First thing is make sure you drink enough, have some fat in your diet, etc.

The best lotion I found is "Eucerin Dry-Skin Therapy Plus Alhpa Hydroxy Lotion" (there are other Eucerin products). I tried a bunch of others, some prescirbed, but I think this is the best because 1) it does help your skin heal fast 2) the Alpha Hydroxy strips off the extra calouses that will catch/crack and cause extra abrasions/pain and 3) It doesn't soften your skin so much that climbing will screw with your hands in the future.

Dunking your hands in cold/ice water for five minutes after climbing also speeds blood flow and reduces swelling.

Don't wash your hands unless you have to! Soap, showers, constant washing dries out your hands. When it was real bad, I showered and did dishes with rubber gloves on. Solvent and aluminum oxide also aggravate your skin, so wear gloves for chores involving them and for gear sorting (You'll get shit for this one . . . )

Make sure that your hands are not coated with loation or still soft from water, etc when you go climbing. They are more likely to get torn up, which destroys the protective coating, which extends healing time, yadda, yadda, yadda . . .

Good luck

Matt

Posted

Oh yeah, and to second Matt's theory about keeping hand-washing to a minimum...when you do wash your hands, don't use hot water. You're not getting them any cleaner by using hot water, but what you are doing, is chapping your skin (which causes cracks and bleeding even if you can't see that happening).

Posted

If you have oily goo on your hands, hot water will get them cleaner than cold water.

Bggest tip I have is if your hands are dry DO NOT USE CHALK EVER! chalk destroys skin, pure and simple.

Posted

thanks all.

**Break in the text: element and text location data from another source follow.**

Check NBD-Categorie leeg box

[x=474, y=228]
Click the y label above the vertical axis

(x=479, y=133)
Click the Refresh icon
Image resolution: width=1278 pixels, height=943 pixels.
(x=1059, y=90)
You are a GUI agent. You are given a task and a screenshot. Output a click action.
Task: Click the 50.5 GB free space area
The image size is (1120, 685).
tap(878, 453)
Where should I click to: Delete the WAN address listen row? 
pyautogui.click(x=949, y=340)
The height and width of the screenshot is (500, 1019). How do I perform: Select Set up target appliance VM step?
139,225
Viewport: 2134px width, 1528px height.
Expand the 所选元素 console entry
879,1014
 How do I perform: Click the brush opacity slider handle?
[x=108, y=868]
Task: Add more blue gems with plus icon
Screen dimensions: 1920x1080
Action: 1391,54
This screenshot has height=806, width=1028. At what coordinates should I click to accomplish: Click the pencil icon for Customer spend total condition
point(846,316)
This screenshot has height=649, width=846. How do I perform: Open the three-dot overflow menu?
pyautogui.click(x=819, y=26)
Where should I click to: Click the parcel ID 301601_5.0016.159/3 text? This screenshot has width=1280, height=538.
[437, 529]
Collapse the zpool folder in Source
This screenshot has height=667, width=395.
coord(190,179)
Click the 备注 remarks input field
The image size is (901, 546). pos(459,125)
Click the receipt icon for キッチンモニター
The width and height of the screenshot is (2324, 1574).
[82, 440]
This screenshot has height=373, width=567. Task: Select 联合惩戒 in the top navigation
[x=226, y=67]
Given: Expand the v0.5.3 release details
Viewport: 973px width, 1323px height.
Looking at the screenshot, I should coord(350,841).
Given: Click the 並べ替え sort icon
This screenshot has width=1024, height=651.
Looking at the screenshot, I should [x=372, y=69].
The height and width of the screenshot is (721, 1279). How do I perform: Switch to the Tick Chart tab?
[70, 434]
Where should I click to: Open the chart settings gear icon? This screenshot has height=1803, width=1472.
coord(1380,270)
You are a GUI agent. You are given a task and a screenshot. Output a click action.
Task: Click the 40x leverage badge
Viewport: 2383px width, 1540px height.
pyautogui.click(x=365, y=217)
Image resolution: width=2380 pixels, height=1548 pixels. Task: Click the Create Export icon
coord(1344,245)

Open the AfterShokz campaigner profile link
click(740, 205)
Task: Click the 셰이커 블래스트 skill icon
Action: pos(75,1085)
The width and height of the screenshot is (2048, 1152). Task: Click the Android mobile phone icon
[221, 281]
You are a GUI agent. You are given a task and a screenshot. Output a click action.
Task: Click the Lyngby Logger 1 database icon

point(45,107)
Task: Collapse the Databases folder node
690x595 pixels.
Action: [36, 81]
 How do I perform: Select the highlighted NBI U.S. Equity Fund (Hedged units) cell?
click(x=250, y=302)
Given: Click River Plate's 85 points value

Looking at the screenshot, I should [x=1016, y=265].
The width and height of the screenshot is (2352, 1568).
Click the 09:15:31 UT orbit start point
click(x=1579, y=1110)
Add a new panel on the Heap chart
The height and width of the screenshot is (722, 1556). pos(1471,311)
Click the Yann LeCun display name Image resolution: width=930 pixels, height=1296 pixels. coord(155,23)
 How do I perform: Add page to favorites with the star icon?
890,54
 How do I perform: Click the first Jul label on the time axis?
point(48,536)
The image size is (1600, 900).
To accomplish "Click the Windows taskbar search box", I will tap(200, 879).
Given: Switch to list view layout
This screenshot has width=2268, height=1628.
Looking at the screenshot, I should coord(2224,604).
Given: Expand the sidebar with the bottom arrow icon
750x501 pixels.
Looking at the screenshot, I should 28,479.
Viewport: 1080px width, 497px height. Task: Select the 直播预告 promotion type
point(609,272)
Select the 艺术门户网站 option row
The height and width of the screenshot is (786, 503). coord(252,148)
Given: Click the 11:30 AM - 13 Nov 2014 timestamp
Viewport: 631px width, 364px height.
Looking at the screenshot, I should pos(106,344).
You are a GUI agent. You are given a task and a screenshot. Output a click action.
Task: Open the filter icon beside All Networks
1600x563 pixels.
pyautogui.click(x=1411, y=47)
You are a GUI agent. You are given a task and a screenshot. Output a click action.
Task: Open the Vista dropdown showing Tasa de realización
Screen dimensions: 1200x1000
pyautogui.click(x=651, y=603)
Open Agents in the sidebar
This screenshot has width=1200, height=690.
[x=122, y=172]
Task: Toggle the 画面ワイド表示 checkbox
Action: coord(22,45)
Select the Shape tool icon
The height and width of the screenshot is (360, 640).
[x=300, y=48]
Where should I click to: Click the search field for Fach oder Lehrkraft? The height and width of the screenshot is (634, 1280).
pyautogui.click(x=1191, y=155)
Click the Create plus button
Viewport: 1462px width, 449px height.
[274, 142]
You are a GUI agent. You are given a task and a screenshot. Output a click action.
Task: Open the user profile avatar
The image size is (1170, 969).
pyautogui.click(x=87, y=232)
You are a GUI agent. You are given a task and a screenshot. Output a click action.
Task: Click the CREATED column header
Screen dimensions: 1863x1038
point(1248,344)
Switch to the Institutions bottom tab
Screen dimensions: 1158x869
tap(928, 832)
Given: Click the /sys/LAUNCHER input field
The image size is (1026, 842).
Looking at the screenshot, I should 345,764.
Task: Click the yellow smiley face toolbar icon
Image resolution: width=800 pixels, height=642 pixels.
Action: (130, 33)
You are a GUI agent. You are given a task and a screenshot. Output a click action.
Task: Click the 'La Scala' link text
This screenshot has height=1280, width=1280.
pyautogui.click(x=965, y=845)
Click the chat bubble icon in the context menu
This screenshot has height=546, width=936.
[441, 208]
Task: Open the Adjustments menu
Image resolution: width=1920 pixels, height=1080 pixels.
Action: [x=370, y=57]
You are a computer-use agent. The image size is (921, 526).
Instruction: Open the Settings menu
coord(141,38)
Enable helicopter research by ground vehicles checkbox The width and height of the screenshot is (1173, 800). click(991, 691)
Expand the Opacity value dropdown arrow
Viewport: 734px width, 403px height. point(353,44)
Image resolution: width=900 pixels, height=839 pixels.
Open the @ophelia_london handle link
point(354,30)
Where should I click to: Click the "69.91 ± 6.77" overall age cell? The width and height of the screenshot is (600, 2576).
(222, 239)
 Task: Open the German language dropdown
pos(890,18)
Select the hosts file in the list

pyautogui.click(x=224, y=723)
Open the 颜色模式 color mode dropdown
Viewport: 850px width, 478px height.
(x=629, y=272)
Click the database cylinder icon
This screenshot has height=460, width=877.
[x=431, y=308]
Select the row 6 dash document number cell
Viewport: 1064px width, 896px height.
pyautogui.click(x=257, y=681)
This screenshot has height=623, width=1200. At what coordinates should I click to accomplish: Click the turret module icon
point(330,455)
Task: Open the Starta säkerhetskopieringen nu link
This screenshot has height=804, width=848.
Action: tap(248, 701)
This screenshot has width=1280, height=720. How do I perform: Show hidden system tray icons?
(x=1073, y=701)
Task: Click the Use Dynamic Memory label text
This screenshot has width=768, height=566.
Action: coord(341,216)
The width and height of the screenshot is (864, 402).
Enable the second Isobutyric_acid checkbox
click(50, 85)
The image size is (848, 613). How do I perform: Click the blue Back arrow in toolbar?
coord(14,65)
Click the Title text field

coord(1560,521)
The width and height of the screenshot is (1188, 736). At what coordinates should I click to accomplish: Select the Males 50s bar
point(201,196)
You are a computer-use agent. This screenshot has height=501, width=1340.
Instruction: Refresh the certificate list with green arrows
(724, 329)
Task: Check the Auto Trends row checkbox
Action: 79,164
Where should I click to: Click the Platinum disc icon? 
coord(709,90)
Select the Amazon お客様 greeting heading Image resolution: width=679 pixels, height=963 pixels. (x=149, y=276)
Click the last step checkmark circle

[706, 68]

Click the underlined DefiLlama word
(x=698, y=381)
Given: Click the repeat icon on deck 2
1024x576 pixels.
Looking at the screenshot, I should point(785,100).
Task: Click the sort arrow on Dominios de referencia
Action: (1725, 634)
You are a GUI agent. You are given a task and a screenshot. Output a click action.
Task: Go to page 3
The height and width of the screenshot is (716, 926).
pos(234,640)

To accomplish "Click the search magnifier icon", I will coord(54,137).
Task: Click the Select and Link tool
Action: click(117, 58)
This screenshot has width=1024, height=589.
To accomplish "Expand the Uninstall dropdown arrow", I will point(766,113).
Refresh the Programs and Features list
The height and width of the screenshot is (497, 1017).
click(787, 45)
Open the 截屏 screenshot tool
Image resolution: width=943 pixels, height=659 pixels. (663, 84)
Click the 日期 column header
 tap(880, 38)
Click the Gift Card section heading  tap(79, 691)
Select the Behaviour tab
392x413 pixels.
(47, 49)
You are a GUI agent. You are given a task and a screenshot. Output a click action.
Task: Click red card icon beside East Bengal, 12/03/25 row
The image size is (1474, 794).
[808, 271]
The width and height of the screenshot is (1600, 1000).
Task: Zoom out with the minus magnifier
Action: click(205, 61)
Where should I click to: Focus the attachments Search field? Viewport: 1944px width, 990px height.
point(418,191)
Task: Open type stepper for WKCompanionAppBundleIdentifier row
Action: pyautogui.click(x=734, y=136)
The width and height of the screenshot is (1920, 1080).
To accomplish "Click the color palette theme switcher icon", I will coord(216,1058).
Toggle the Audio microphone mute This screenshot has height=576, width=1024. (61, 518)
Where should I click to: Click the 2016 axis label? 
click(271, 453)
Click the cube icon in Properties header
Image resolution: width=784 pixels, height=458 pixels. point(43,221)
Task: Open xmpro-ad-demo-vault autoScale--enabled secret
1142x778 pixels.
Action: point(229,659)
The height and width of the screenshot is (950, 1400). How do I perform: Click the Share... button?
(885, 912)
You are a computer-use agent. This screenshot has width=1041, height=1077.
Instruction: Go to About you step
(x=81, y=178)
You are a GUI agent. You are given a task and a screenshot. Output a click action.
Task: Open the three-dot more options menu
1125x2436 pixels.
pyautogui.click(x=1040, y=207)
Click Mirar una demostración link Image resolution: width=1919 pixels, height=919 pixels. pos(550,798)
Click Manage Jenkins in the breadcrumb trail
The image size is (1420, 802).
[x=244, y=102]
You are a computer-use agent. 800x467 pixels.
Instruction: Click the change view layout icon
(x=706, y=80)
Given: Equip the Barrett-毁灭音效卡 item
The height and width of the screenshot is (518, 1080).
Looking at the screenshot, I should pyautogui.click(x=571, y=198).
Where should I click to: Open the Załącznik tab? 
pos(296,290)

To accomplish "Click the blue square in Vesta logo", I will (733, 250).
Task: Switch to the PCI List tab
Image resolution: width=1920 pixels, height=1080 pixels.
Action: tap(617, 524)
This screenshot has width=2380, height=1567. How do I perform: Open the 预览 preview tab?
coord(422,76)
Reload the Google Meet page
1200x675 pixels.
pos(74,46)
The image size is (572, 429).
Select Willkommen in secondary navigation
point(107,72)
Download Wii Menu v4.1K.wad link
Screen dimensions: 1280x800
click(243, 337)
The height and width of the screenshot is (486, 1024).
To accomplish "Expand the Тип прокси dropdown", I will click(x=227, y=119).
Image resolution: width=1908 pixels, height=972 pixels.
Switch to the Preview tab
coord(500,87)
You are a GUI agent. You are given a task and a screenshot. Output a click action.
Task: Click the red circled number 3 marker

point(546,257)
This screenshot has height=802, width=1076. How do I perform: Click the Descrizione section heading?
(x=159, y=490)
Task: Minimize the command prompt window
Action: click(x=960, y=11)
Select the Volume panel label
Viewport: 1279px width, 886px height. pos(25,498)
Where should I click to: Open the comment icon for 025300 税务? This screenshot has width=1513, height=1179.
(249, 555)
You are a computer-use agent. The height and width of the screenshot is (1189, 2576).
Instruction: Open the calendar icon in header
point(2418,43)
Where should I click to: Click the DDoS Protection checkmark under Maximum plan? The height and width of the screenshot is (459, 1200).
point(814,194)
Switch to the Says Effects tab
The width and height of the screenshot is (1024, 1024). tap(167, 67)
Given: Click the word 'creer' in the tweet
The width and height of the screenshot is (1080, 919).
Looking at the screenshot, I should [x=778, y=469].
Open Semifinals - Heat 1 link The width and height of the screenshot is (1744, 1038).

The alpha hydroxy stuff is often a good way to wake yourself up, particularly if you have chapping like I have right now. Alternatively, I'd imagine sticking a cattle prod up your ass would produce the same effect.

I shall hunt out the Eucerin. Matt, belaying with sailing gloves has given me years of practice ignoring the inquisitive stares, plus you can lower people much much faster.